Given passage:
To effectively prevent or reduce the banding artifact, a banding artifact detection algorithm needs to provide a strength metric that represents the severity of the artifact such that the re-encoding or post-processing algorithm can automatically identify or prioritize the allocation of resources within the project constraints. Furthermore, a banding artifact detection algorithm needs to provide the strength metric not only on a global level such as a group of pictures or one picture, but also on a local level such as a macroblock or block inside a picture. By locating the banding artifact to the local level, an encoding or processing module can adjust the encoding or processing parameters in the artifact areas only, which can be particularly useful when the overall bit budgets or computational resources are limited.

Consequently, there is a strong need for the ability to automatically detect banding artifacts and determine the strength of the banding artifact per block and per picture.

SUMMARY

According to one aspect of the present invention, the method for detecting banding artifacts includes screening candidate banding artifact areas in a digital image based on at least one feature of the areas, filtering the screened candidate banding artifact areas to eliminate artifact areas that are less noticeable to the human eyes, determining a pixel as a banding artifact based on its local or spatial temporal information, and computing a banding artifact strength metric for a set of pixels in the banding artifact areas.

According to another aspect of the present invention, the video encoder includes a banding artifact detector configured to: 1) screen candidate banding artifact areas of a digital image based on at least one feature of the area; 2) eliminate artifact areas that are less noticeable to the human eyes; 3) identify a pixel as a banding artifact pixel; and 4) calculate a banding artifact strength metric for a set of identified pixels.

The filtering can be performed using a median filter, and the various steps performed by the method and apparatus can be performed on a pixel or transform domain. In addition, the various steps performed by the method and apparatus can be part of a pre-processing step prior to encoding, or can be part of a post-processing step after decoding.

Other aspects and features of the present principles will become apparent from the following detailed description considered in conjunction with the accompanying drawings. It is to be understood, however, that the drawings are designed solely for purposes of illustration and not as a definition of the limits of the present invention, for which reference should be made to the appended claims. It should be further understood that the drawings are not necessarily drawn to scale and that, unless otherwise indicated, they are merely intended to conceptually illustrate the structures and procedures described herein.

BRIEF DESCRIPTION OF THE DRAWINGS

In the drawings wherein like reference numerals denote similar components throughout the views:

FIG. 1 is a flow diagram of the method for detecting banding artifacts according to an implementation of the present principles;

FIGS. 2 and 3 are a flow diagram of the method for detecting banding artifacts according to an implementation of the present principles;

FIG. 4 is a flow diagram of the method for detecting banding artifacts at the pixel level according to an implementation of the present principles;

FIG. 5 is a block diagram of a rate control system implementing the methods of the present principles; and

FIG. 6 is a block diagram of a predictive encoder implementing the method of the present principles.

DETAILED DESCRIPTION

The present principles provides a method and apparatus to (i) find the locations of the banding artifacts, (ii) determine the strength of the banding artifact per block, and (iii) determine overall banding artifact strength per picture.

Objectives:
(a) Output the portion of the banding artifact excerpt between "In the drawings" and "the present principles.", inclusive.
(b) According to the banding artifact excerpt, what kind of filter can perform the filtering?
(c) List the four things the banding artifact detector in the video encoder is configured to do, as the banding artifact excerpt states them.
The entries that follow the banding artifact excerpt have nothing to do with it.

Record extracts:

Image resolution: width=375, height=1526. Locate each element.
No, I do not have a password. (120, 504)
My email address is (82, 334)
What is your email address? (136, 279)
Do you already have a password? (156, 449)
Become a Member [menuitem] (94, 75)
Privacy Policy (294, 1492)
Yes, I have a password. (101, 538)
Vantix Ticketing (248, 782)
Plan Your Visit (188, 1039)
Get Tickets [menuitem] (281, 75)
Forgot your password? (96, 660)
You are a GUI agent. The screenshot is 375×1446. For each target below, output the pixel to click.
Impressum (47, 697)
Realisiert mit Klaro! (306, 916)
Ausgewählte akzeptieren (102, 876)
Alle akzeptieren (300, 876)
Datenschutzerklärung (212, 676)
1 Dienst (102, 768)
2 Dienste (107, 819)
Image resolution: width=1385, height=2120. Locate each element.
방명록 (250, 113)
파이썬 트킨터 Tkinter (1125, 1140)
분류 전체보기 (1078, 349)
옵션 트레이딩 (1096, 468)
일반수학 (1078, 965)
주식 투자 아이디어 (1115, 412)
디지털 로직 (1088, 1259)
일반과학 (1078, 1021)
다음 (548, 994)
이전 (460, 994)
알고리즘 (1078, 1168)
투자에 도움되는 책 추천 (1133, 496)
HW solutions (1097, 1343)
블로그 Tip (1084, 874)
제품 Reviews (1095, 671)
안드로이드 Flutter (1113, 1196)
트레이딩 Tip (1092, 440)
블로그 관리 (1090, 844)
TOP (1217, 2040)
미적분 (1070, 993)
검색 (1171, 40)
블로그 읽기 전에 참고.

Completed exercise:
(a)
In the drawings wherein like reference numerals denote similar components throughout the views:

FIG. 1 is a flow diagram of the method for detecting banding artifacts according to an implementation of the present principles;

FIGS. 2 and 3 are a flow diagram of the method for detecting banding artifacts according to an implementation of the present principles;

FIG. 4 is a flow diagram of the method for detecting banding artifacts at the pixel level according to an implementation of the present principles;

FIG. 5 is a block diagram of a rate control system implementing the methods of the present principles; and

FIG. 6 is a block diagram of a predictive encoder implementing the method of the present principles.

(b) A median filter.

(c)
1. Screen candidate banding artifact areas of a digital image based on at least one feature of the area.
2. Eliminate artifact areas that are less noticeable to the human eyes.
3. Identify a pixel as a banding artifact pixel.
4. Calculate a banding artifact strength metric for a set of identified pixels.